The AORBCO model is centered around the Ego, with the knowledge within the model being a reflection of the Ego itself. To achieve the intelligence of the AORBCO model and to align its behavioral activities more closely with the intelligent mechanisms of human cognitive thinking, research is conducted to improve the AORBCO model by studying the four characteristics of intelligent self-awareness [8], mutual representation, ambiguity, and dynamism. Additionally, a descriptive language for the AORBCO model is designed to provide a clearer and more explicit description of the model's theoretical concepts and structural components. By analyzing human intelligent thinking activities and drawing lessons from the human problem-solving process, this research abstracts human cognitive thinking activities and reflects them in the model [9]. The improved AORBCO model characterizes the self-awareness of intelligence through five core components: beliefs, capabilities, desires, planning, and behavioral control mechanisms; it represents the mutual representation of intelligence starting from entities, including the familiar subjects of agents and the objects they recognize; it introduces weights that indicate the closeness of relationships between entities, simulating the ambiguity of intelligence through changes in relational weights; and finally, it implements the operation of the model through behavioral control mechanisms, allowing its behavioral activities to influence the other components, thereby realizing the dynamism of intelligence.

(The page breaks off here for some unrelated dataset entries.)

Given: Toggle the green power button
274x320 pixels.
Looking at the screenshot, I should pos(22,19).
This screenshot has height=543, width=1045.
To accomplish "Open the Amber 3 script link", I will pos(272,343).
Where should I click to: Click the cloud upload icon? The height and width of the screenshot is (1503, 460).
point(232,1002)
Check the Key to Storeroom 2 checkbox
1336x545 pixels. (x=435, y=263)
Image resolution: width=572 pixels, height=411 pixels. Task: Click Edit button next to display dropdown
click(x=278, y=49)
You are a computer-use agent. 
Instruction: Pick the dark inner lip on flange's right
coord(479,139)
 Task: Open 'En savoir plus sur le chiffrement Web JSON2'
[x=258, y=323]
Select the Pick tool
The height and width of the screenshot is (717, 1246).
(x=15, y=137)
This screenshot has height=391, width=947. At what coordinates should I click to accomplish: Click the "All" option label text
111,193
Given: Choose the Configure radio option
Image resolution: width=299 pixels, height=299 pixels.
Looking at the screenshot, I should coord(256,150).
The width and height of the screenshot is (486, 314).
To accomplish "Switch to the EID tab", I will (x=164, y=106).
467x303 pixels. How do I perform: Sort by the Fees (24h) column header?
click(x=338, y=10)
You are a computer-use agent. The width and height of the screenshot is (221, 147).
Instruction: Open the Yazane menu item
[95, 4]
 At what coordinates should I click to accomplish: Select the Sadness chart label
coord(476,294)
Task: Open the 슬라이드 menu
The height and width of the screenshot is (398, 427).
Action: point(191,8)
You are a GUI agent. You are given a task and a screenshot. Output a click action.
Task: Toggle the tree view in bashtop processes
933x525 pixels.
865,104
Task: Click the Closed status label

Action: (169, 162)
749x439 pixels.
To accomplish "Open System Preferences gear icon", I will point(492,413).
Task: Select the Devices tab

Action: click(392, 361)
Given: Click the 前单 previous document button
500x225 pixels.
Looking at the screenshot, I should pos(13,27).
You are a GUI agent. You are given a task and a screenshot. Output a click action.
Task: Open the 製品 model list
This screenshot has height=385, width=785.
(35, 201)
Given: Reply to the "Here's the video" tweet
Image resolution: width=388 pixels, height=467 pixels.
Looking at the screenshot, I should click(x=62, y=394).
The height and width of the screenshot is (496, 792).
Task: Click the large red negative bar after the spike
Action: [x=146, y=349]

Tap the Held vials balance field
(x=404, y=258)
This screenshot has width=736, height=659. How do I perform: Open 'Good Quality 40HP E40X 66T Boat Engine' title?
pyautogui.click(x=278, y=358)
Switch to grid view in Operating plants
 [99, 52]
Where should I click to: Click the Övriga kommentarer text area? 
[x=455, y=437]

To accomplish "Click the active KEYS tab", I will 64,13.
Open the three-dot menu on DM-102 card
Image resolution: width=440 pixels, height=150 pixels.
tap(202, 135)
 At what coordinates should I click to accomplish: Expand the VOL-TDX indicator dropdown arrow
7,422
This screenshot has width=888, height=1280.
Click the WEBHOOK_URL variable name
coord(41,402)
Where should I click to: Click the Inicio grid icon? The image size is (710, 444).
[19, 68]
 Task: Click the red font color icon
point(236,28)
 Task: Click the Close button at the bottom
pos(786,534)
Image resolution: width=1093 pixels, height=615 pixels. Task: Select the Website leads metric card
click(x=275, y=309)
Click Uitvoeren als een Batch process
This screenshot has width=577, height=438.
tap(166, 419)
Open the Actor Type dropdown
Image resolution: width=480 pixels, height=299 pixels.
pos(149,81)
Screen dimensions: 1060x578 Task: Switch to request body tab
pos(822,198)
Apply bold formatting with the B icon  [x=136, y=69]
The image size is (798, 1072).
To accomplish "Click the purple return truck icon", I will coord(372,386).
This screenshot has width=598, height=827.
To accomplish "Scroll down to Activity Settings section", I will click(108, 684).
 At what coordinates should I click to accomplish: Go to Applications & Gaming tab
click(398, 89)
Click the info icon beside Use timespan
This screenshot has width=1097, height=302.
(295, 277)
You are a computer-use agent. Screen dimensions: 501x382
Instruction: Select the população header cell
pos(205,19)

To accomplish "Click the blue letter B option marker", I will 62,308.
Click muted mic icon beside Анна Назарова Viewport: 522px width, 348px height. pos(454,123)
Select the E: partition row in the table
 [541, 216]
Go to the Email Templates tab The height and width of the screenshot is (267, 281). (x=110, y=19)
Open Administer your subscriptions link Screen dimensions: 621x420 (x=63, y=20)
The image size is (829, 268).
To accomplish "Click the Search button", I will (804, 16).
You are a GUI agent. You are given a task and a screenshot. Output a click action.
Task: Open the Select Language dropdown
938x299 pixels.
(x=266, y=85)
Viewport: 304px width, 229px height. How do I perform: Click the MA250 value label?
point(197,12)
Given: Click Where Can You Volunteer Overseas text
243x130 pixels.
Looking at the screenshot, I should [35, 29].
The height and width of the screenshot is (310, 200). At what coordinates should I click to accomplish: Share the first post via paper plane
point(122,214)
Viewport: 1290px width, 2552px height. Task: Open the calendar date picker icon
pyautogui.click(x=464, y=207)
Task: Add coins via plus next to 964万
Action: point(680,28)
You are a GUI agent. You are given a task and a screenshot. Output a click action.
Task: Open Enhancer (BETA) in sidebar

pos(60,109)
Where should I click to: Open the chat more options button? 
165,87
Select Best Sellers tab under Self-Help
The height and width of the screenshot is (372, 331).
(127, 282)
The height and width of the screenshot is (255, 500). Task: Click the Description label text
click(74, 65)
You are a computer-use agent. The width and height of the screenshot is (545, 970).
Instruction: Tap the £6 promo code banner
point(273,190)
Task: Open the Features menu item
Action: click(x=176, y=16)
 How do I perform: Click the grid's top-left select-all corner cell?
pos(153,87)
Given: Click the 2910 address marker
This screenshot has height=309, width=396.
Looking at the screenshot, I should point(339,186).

The main focus of this paper is the matching reasoning module of the problem-solving system. The reasoning engine employs traditional forward reasoning methods, integrating computation into the reasoning process to iteratively generate new knowledge. Matching reasoning primarily utilizes the resolution principle of first-order predicate logic. The rules in the system consist of first-order predicate logic, with clauses containing variables, meaning that predicates have direct relationships and are governed by the semantics of predicates. By matching the variables in the rules with the entities understood in the problem, substitutions are made on the entities, followed by resolution. As shown in Figure 1, cx is a clause from the reasoning clause set S, where cx matches with CX in the rule base, thus replacing the variable X of CX with the entity x of cx, while also calculating the conclusion CY of CX in the rule base to obtain the computational result cy. Cy is the resolvent of cx, and by adding cy to the current reasoning clause set S1, S and S1 are equivalent, indicating that cx has utilized rule CX to perform a reasoning step [10].

Figure 1.

Principle of Resolution

In implementation, a modular design scheme is used to ensure relative independence between each module. The core matching algorithm adopts a hybrid matching mode, combining various matching schemes to accelerate the speed of rule entity matching, forming a mapping table, and ultimately completing the knowledge update.

The Overall Framework Design of Aorbco Model Planning System
A. Overall Framework Design

At present, there are 77 high-level strategies, which involve the following issues: remainder, sum multiple, sum difference, difference multiple, division, tree planting, averaging, meeting, twoway, catching up, running water, concentration, profit and loss, lifting, separation movement, chicken and rabbit in the same cage, train crossing the bridge, circular meeting, tax payment and interest, discount and profit, etc [10].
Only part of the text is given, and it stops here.